→ **Explorar o material**:
#1 Segundo a notícia sobre Hugo Motta, que esquema a Polícia Federal está investigando na operação contra os deputados Sóstenes Cavalcante e Carlos Jordy?
#2 Transcreva da notícia sobre Hugo Motta o trecho que começa nas palavras "O presidente da" e termina depois de "cometidas por deputados.".
#3 Diga se cada afirmação concorda com a notícia sobre Hugo Motta, respondendo sim ou não e citando as palavras exatas da notícia que decidem: (a) Motta fez suas declarações numa sexta-feira; (b) a operação da Polícia Federal foi autorizada pelo STF; (c) Motta deu as declarações durante uma sessão no plenário da Câmara.

→ **Texto em estudo**:
··········
O presidente da Câmara dos Deputados, Hugo Motta (Republicanos-PB), manifestou seu apoio à atuação do Supremo Tribunal Federal (STF) e de órgãos de controle nesta sexta-feira (19), em relação às investigações que envolvem parlamentares. Motta enfatizou que o STF está exercendo “seu papel” ao aprofundar as investigações sobre eventuais irregularidades cometidas por deputados.
As declarações de Motta ocorreram logo após a Polícia Federal realizar uma operação, autorizada pelo STF, contra os deputados federais Sóstenes Cavalcante (PL-RJ) e Carlos Jordy (PL-RJ), que está investigando um esquema de desvio de recursos das cotas parlamentares.
Em uma coletiva de imprensa, o parlamentar paraibano afirmou que a Câmara não irá proteger deputados com comportamentos inadequados, deixando claro que não há “compromisso com aqueles que não agem corretamente”.
··········
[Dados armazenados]

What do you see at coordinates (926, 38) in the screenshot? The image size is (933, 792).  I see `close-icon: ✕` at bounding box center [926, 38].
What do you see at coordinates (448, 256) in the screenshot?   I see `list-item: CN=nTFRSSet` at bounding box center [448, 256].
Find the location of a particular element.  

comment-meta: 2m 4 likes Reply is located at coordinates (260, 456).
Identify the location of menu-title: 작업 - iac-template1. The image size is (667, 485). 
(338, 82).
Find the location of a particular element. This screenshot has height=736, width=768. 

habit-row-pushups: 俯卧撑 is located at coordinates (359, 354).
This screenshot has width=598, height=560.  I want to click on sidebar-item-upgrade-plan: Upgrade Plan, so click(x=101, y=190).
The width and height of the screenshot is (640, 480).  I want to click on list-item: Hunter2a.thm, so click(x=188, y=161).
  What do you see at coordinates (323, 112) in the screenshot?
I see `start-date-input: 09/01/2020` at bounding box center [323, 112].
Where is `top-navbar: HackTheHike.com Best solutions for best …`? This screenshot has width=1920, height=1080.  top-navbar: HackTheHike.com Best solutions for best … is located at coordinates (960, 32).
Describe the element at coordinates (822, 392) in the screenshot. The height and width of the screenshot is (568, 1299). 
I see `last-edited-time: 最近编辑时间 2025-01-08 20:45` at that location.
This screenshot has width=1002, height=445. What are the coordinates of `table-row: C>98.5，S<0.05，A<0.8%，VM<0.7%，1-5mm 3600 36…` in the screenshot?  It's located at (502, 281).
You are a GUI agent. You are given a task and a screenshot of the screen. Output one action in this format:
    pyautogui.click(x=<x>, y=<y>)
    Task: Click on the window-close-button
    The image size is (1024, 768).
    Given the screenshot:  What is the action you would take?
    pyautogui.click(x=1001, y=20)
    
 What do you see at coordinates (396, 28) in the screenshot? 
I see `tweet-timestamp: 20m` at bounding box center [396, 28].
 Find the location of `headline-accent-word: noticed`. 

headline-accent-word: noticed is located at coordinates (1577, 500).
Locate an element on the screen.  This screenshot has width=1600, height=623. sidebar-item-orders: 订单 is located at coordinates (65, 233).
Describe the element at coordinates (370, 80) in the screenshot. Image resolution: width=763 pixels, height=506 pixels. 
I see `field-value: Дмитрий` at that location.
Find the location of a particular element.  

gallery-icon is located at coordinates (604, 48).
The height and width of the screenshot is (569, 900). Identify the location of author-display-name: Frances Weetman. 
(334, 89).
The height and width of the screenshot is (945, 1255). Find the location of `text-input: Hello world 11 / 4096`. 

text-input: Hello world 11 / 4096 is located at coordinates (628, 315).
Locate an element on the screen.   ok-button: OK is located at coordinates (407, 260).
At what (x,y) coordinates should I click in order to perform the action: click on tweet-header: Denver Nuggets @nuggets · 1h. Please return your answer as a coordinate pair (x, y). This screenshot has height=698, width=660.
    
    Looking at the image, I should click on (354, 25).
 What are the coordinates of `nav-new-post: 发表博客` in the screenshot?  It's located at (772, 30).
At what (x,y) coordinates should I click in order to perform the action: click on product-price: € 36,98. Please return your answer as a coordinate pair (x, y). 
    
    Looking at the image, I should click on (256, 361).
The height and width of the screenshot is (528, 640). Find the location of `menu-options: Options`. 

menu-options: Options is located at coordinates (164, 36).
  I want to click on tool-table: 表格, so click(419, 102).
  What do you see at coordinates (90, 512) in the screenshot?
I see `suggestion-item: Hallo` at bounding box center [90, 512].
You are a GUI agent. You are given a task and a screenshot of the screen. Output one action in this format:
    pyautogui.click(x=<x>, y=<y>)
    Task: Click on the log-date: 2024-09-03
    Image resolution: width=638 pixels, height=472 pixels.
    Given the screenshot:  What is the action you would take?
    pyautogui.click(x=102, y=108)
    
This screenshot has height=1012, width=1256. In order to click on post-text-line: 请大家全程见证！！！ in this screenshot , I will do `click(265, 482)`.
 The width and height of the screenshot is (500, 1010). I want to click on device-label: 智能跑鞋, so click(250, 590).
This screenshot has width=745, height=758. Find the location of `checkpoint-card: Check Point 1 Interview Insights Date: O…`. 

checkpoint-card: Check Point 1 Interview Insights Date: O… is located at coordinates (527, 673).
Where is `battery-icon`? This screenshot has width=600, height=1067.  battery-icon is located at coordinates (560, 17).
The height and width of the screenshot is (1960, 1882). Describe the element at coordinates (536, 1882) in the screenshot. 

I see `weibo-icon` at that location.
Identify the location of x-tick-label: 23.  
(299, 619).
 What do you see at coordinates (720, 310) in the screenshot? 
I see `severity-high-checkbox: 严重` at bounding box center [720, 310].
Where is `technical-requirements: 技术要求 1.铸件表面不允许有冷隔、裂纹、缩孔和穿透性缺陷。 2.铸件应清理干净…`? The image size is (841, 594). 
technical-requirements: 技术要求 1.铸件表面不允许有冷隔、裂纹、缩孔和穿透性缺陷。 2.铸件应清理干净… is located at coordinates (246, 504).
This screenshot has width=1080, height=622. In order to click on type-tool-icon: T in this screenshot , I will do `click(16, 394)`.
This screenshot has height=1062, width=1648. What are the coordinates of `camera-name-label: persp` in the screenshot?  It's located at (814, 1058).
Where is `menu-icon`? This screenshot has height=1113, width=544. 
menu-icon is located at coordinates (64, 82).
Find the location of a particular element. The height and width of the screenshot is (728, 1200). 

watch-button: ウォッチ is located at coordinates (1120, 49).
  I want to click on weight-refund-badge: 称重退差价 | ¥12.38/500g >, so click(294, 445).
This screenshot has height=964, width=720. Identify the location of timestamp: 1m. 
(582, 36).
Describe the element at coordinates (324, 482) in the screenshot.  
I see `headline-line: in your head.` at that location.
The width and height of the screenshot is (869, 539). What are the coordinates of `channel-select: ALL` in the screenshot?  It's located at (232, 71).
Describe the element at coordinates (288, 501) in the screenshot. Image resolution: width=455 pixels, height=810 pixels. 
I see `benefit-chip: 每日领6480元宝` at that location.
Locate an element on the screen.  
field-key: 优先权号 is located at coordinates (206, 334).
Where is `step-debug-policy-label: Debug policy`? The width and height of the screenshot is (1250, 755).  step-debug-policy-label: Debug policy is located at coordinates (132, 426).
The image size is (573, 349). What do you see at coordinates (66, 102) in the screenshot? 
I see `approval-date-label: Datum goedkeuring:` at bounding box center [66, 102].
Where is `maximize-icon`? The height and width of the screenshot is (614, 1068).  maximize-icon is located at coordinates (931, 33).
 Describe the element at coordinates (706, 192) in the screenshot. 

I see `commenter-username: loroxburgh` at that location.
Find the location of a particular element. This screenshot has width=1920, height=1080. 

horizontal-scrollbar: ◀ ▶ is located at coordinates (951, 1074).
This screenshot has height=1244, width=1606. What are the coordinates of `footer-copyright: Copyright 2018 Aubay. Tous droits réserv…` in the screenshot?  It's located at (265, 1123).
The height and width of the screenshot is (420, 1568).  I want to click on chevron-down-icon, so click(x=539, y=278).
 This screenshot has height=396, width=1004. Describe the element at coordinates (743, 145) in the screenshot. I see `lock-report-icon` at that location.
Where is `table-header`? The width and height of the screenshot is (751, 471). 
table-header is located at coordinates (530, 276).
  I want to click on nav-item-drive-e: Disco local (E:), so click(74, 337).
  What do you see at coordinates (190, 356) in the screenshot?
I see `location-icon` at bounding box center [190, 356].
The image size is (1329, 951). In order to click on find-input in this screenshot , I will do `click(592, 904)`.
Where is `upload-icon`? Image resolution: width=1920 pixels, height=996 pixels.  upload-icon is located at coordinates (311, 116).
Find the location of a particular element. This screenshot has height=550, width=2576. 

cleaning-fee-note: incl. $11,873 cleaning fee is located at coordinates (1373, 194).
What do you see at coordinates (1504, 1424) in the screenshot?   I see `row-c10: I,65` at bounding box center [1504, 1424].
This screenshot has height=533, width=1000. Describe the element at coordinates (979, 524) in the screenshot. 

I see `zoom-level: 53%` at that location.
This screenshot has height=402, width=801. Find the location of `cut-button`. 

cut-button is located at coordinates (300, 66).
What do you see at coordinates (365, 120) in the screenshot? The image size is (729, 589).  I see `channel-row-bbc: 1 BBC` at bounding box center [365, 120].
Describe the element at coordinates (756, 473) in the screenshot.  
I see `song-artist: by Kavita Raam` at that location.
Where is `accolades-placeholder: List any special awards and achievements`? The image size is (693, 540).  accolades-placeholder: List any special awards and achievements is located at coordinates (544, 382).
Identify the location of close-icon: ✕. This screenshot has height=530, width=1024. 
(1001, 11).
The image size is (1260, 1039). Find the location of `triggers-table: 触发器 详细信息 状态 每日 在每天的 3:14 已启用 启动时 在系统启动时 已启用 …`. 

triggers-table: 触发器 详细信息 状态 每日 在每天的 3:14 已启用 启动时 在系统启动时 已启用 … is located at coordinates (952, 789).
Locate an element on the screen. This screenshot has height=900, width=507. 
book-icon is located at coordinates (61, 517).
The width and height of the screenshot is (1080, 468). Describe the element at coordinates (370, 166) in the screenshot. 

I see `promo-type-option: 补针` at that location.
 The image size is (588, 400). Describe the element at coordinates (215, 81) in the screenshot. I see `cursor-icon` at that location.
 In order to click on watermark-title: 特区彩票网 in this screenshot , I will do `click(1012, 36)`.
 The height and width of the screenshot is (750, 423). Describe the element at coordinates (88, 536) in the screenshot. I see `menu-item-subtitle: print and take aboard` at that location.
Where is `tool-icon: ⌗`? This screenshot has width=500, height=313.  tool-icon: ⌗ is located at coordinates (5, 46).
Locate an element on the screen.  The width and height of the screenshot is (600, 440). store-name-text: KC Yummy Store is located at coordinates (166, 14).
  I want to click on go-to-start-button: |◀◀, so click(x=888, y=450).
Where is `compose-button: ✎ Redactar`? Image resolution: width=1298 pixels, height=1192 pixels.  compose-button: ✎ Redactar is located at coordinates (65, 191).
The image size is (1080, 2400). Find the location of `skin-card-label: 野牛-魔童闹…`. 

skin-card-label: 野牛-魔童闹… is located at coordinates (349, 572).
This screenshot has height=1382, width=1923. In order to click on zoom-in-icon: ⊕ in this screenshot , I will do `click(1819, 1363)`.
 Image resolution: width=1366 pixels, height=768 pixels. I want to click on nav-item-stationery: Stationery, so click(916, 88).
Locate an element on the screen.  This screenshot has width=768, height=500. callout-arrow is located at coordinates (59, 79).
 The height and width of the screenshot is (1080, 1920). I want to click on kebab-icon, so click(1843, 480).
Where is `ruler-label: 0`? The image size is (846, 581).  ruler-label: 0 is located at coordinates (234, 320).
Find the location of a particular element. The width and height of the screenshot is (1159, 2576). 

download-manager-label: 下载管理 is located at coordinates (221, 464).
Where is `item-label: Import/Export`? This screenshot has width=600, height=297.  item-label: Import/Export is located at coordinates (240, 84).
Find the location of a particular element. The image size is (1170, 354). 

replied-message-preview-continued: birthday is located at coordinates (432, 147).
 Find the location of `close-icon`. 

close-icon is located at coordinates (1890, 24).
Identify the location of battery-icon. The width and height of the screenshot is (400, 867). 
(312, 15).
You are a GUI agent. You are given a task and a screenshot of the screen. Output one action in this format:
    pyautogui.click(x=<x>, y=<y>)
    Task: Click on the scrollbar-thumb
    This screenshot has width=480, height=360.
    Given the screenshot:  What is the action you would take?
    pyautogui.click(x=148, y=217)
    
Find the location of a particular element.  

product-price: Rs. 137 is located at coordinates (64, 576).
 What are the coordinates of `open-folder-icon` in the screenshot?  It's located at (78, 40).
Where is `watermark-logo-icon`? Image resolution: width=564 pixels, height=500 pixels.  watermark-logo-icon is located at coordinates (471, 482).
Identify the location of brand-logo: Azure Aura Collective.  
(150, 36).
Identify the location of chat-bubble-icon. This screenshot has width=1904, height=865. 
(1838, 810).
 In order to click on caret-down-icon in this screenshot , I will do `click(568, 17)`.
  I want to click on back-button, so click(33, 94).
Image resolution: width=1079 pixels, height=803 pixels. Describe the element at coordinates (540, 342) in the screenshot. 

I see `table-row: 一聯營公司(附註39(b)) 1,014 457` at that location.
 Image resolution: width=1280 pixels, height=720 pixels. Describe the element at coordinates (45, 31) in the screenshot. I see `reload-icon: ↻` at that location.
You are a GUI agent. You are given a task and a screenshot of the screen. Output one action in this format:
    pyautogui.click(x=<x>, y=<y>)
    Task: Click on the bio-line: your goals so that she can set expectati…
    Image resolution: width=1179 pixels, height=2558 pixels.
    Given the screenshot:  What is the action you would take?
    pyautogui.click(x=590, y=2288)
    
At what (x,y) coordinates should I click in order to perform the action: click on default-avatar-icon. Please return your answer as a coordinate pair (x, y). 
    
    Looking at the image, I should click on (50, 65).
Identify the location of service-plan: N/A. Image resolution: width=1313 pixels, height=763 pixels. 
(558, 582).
··········
→ **Respostas por tarefa**:
#1 Um esquema de desvio de recursos das cotas parlamentares.

#2
O presidente da Câmara dos Deputados, Hugo Motta (Republicanos-PB), manifestou seu apoio à atuação do Supremo Tribunal Federal (STF) e de órgãos de controle nesta sexta-feira (19), em relação às investigações que envolvem parlamentares. Motta enfatizou que o STF está exercendo “seu papel” ao aprofundar as investigações sobre eventuais irregularidades cometidas por deputados.

#3
(a) Sim: "nesta sexta-feira (19)".
(b) Sim: "uma operação, autorizada pelo STF".
(c) Não: "Em uma coletiva de imprensa".